- [REQUIRED WORK]
With no additions or omissions, print the listing that follows.

- [DATA UNDER STUDY]
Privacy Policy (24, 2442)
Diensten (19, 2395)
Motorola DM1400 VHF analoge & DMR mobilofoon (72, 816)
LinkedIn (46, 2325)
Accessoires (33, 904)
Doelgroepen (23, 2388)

- [ANSWER BOX]
Privacy Policy (24, 2442)
Diensten (19, 2395)
Motorola DM1400 VHF analoge & DMR mobilofoon (72, 816)
LinkedIn (46, 2325)
Accessoires (33, 904)
Doelgroepen (23, 2388)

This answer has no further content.